Task Scheduler from command line

Question

I'm trying to do the equivalent of this (exported directly from task scheduler) xml file from command line.

<?xml version="1.0" encoding="UTF-16"?>
<Task version="1.3" xmlns="http://schemas.microsoft.com/windows/2004/02/mit/task">
  <RegistrationInfo>
    <Date>2014-04-15T15:17:02.4785276</Date>
    <Author>~COMPUTER_NAME~\~USER_NAME~</Author>
  </RegistrationInfo>
  <Triggers>
    <EventTrigger>
      <Enabled>true</Enabled>
      <Subscription>&lt;QueryList&gt;&lt;Query Id="0" Path="Security"&gt;&lt;Select Path="Security"&gt;*[System[Provider[@Name='Microsoft-Windows-Security-Auditing'] and EventID=4625]]&lt;/Select&gt;&lt;/Query&gt;&lt;/QueryList&gt;</Subscription>
      <ValueQueries>
        <Value name="IpAddress">Event/EventData/Data[@Name='IpAddress']</Value>
      </ValueQueries>
    </EventTrigger>
  </Triggers>
  <Principals>
    <Principal id="Author">
      <UserId>~COMPUTER_NAME~\~USER_NAME~</UserId>
      <LogonType>Password</LogonType>
      <RunLevel>HighestAvailable</RunLevel>
    </Principal>
  </Principals>
  <Settings>
    <MultipleInstancesPolicy>IgnoreNew</MultipleInstancesPolicy>
    <DisallowStartIfOnBatteries>true</DisallowStartIfOnBatteries>
    <StopIfGoingOnBatteries>false</StopIfGoingOnBatteries>
    <AllowHardTerminate>true</AllowHardTerminate>
    <StartWhenAvailable>false</StartWhenAvailable>
    <RunOnlyIfNetworkAvailable>false</RunOnlyIfNetworkAvailable>
    <IdleSettings>
      <StopOnIdleEnd>true</StopOnIdleEnd>
      <RestartOnIdle>false</RestartOnIdle>
    </IdleSettings>
    <AllowStartOnDemand>true</AllowStartOnDemand>
    <Enabled>true</Enabled>
    <Hidden>false</Hidden>
    <RunOnlyIfIdle>false</RunOnlyIfIdle>
    <DisallowStartOnRemoteAppSession>false</DisallowStartOnRemoteAppSession>
    <UseUnifiedSchedulingEngine>false</UseUnifiedSchedulingEngine>
    <WakeToRun>false</WakeToRun>
    <ExecutionTimeLimit>PT1H</ExecutionTimeLimit>
    <Priority>7</Priority>
  </Settings>
  <Actions Context="Author">
    <Exec>
      <Command>~Location_Of_Batch_Script~</Command>
      <Arguments>$(IpAddress)</Arguments>
    </Exec>
  </Actions>
</Task>

Is this even possible?

The goal is to have a batch script run as administrator when a specific event (4625 - Failed RD connection attempt) which will manage incoming brute force attacks. This command is needed for the installer script to add this to the task scheduler.

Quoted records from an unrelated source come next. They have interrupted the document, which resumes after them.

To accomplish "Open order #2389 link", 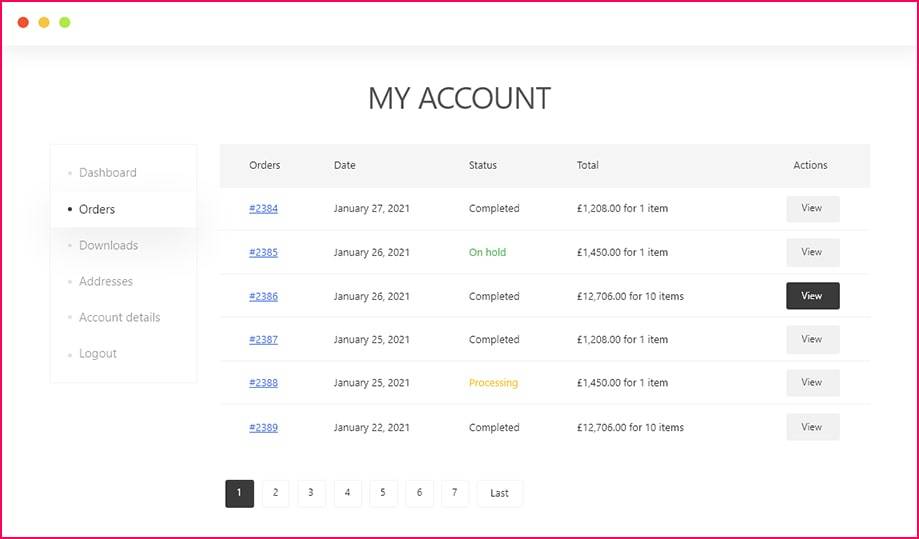I will pos(263,428).
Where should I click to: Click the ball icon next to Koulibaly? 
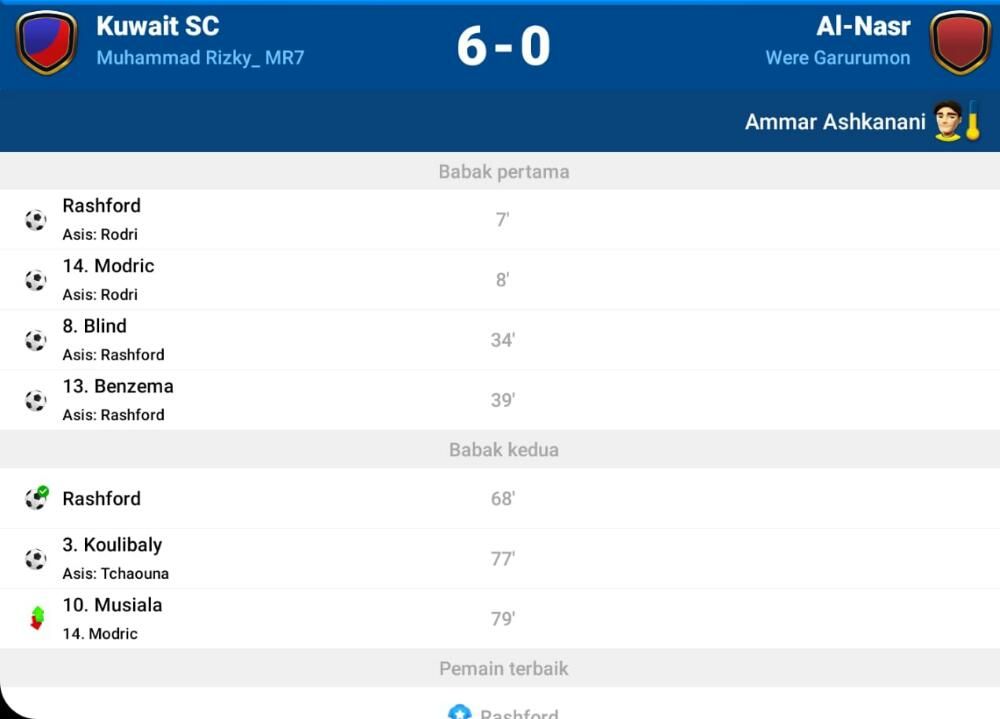[36, 559]
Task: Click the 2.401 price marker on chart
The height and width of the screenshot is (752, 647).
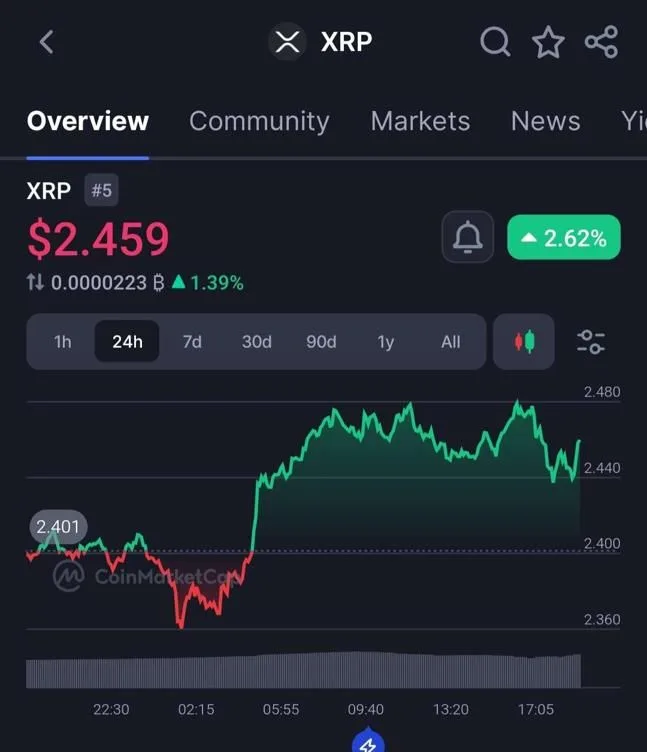Action: coord(58,526)
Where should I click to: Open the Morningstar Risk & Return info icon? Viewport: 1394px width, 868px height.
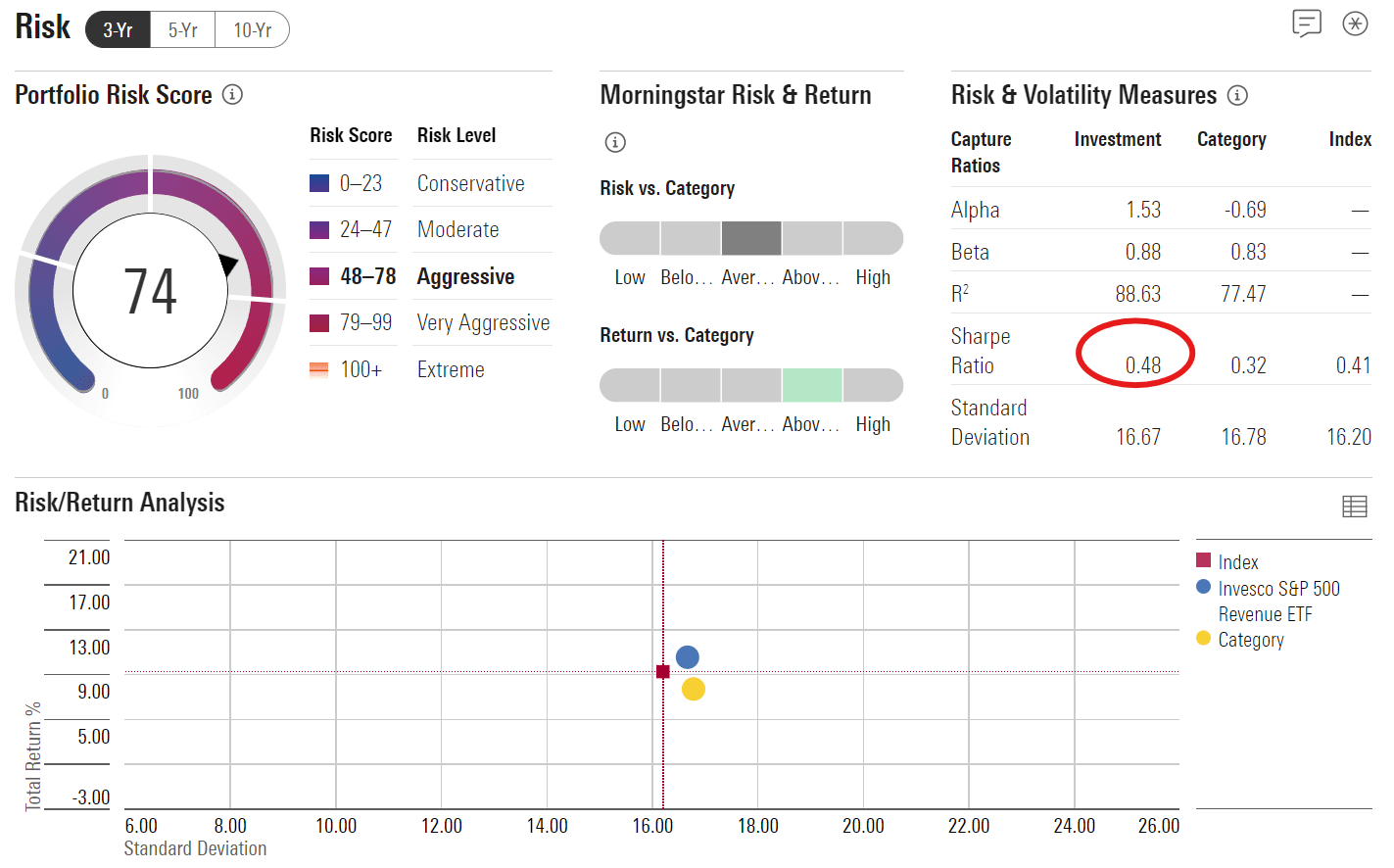tap(614, 142)
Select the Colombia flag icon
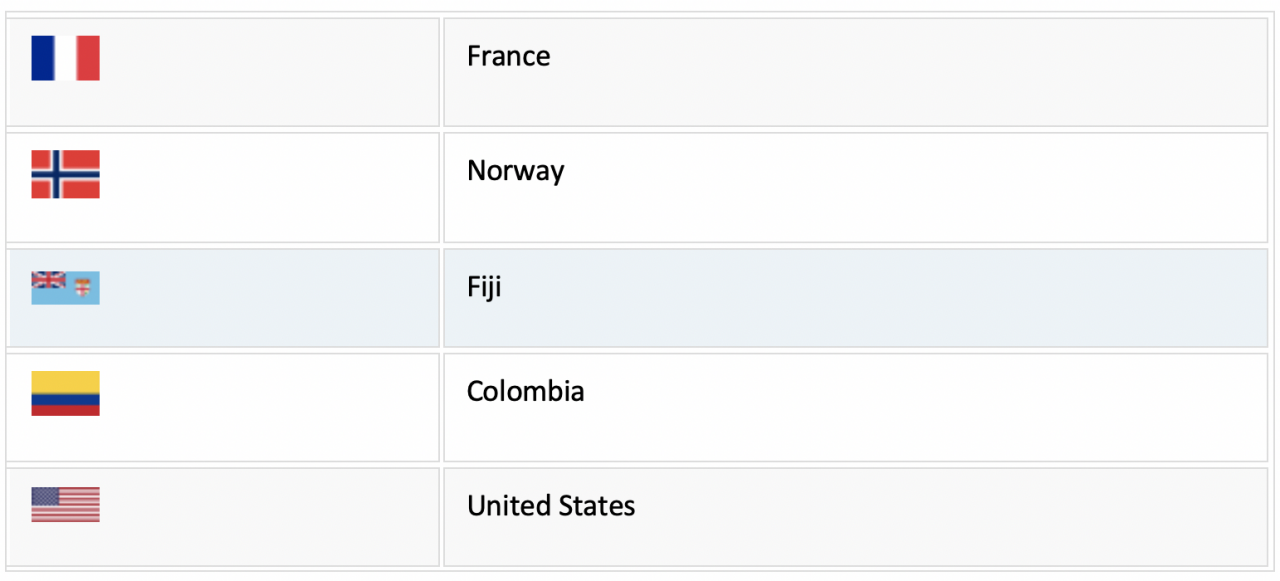The height and width of the screenshot is (581, 1280). [x=65, y=393]
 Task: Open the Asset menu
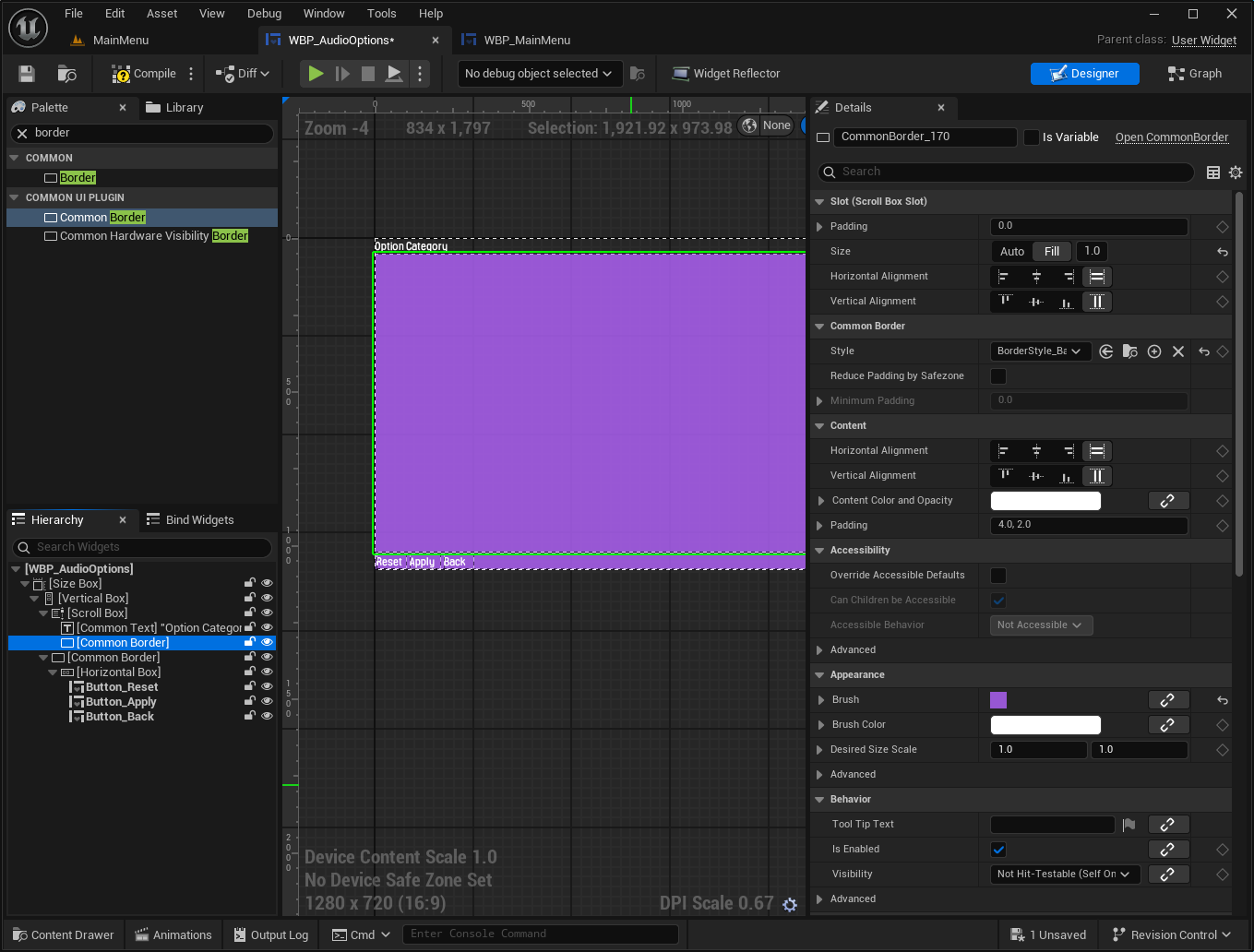[161, 14]
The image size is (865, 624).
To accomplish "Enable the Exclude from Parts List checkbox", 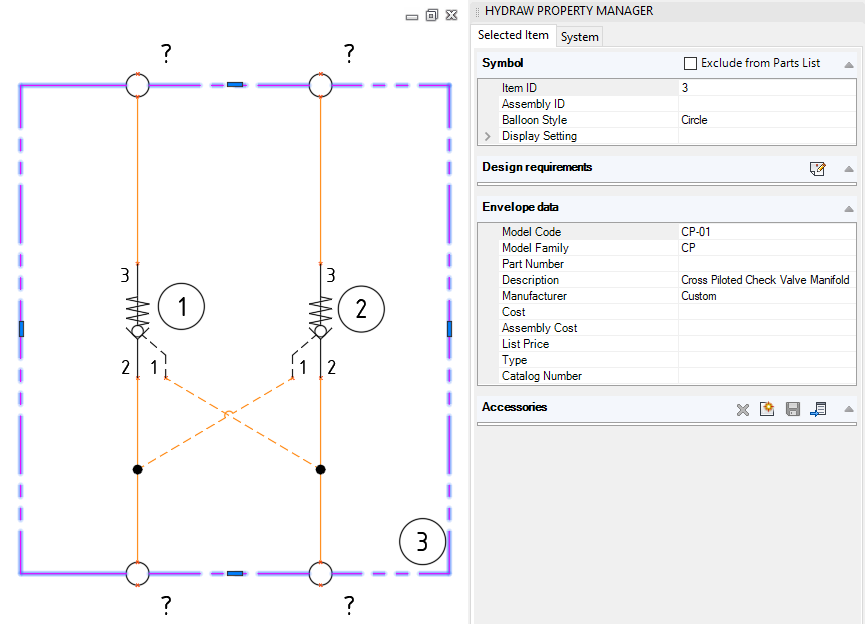I will click(690, 63).
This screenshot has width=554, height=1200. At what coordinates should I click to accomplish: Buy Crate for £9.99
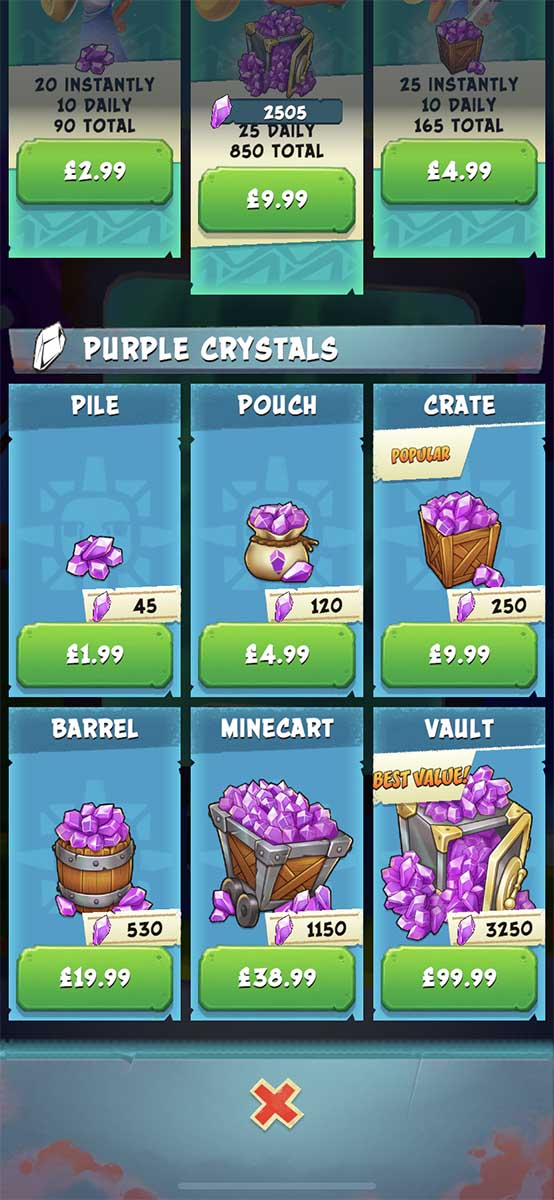pyautogui.click(x=459, y=655)
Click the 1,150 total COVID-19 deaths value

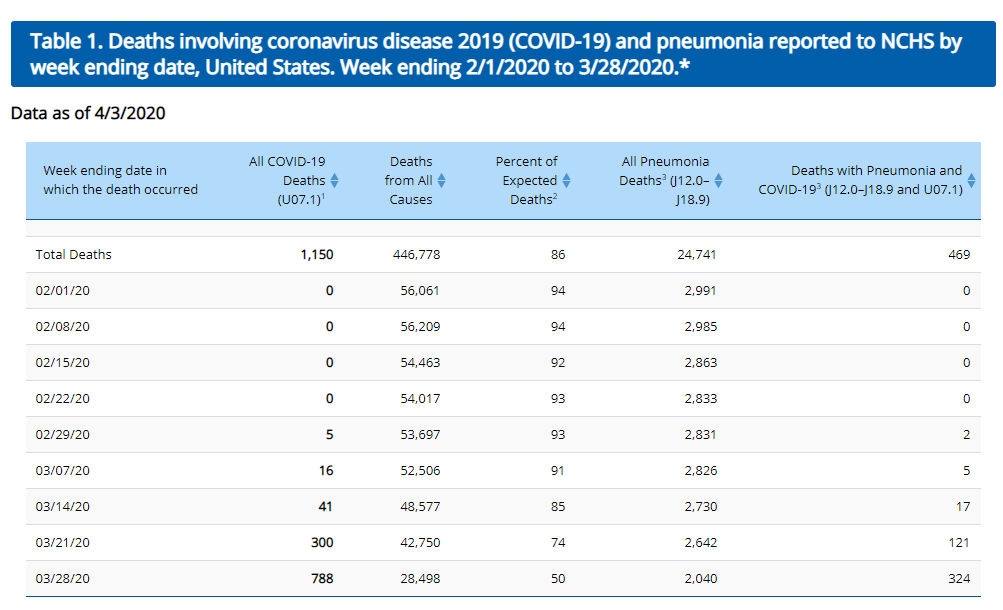tap(316, 255)
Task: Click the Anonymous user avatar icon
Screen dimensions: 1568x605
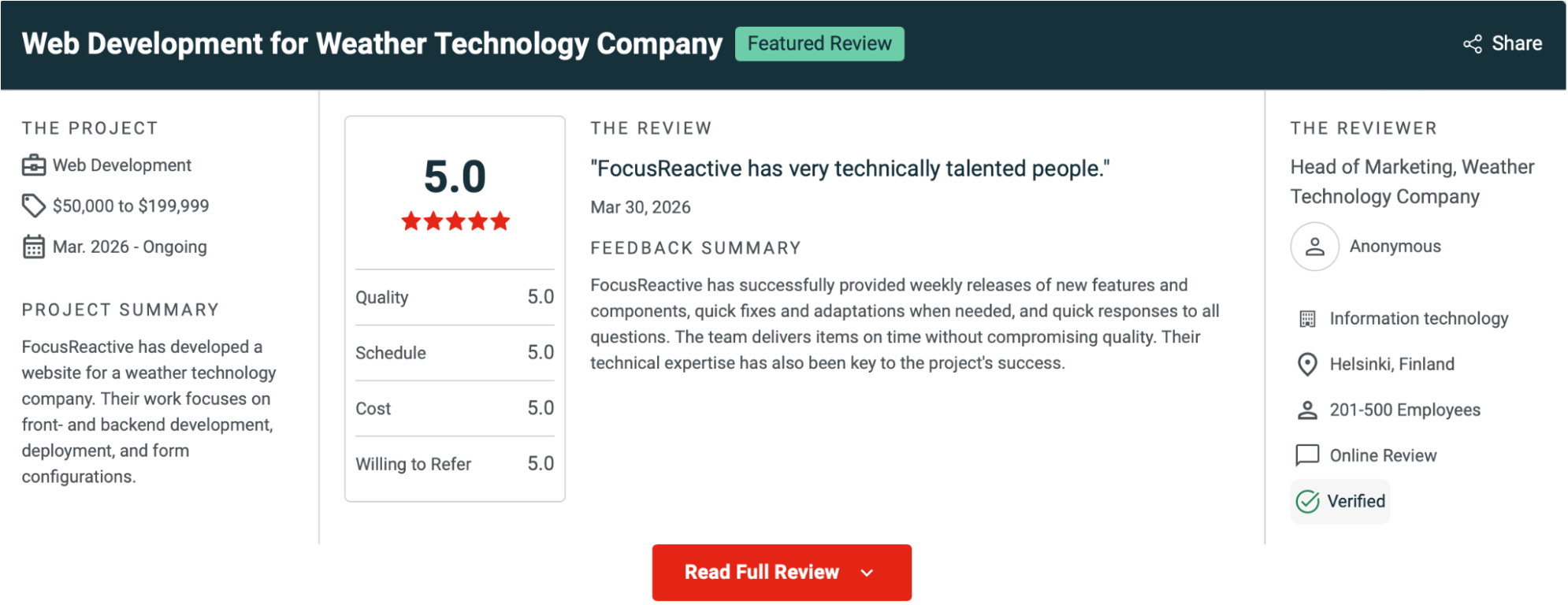Action: pyautogui.click(x=1314, y=247)
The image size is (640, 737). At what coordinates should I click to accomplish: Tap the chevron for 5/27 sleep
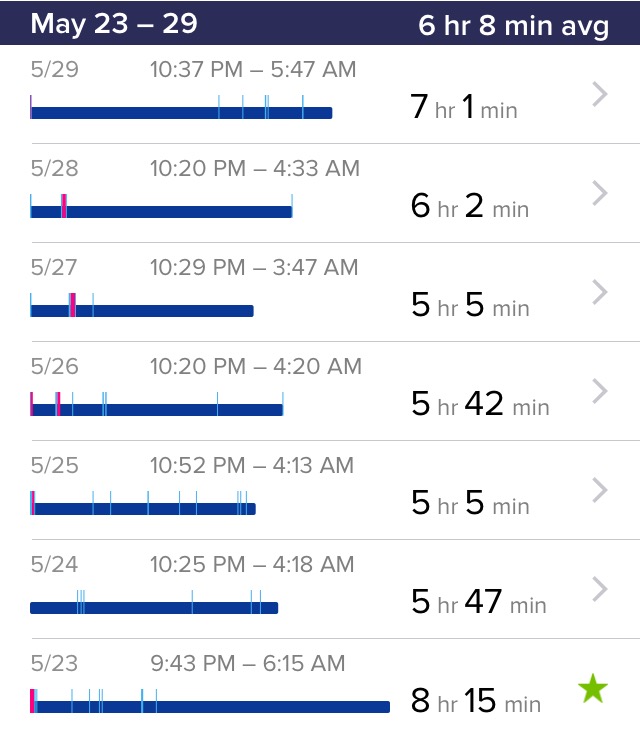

It needs to be run as administrator, but is there a way to do that without making people put their username and password in (or is that not even needed)?

Also, Would this .xml file or the command line variant be supported across most versions of Windows? It is intended for use on Windows Server OS's.

Answer 1

If you type schtasks /create /? it will tell you what to do. You'll need a password at some stage. If using service or System account you put the password in when creating (if not an elevated admin).

LocalService Account The LocalService account is a predefined local account used by the service control manager. This account is not recognized by the security subsystem, so you cannot specify its name in a call to the LookupAccountName function. It has minimum privileges on the local computer and presents anonymous credentials on the network. The name of the account in all locales is NT AUTHORITY\LOCALSERVICE. This account does not have a password.

NetworkService Account The NetworkService account is a predefined local account used by the service control manager. This account is not recognized by the security subsystem, so you cannot specify its name in a call to the LookupAccountName function. It has minimum privileges on the local computer and acts as the computer on the network. The name of the account in all locales is NT AUTHORITY\NETWORK SERVICE. This account does not have a password

LocalSystem Account The LocalSystem account is a predefined local account used by the service control manager. This account is not recognized by the security subsystem, so you cannot specify its name in a call to the LookupAccountName function. It has extensive privileges on the local computer, and acts as the computer on the network. Its token includes the NT AUTHORITY\SYSTEM and BUILTIN\Administrators SIDs; these accounts have access to most system objects. The name of the account in all locales is .\LocalSystem. The name, LocalSystem or ComputerName\LocalSystem can also be used. This account does not have a password.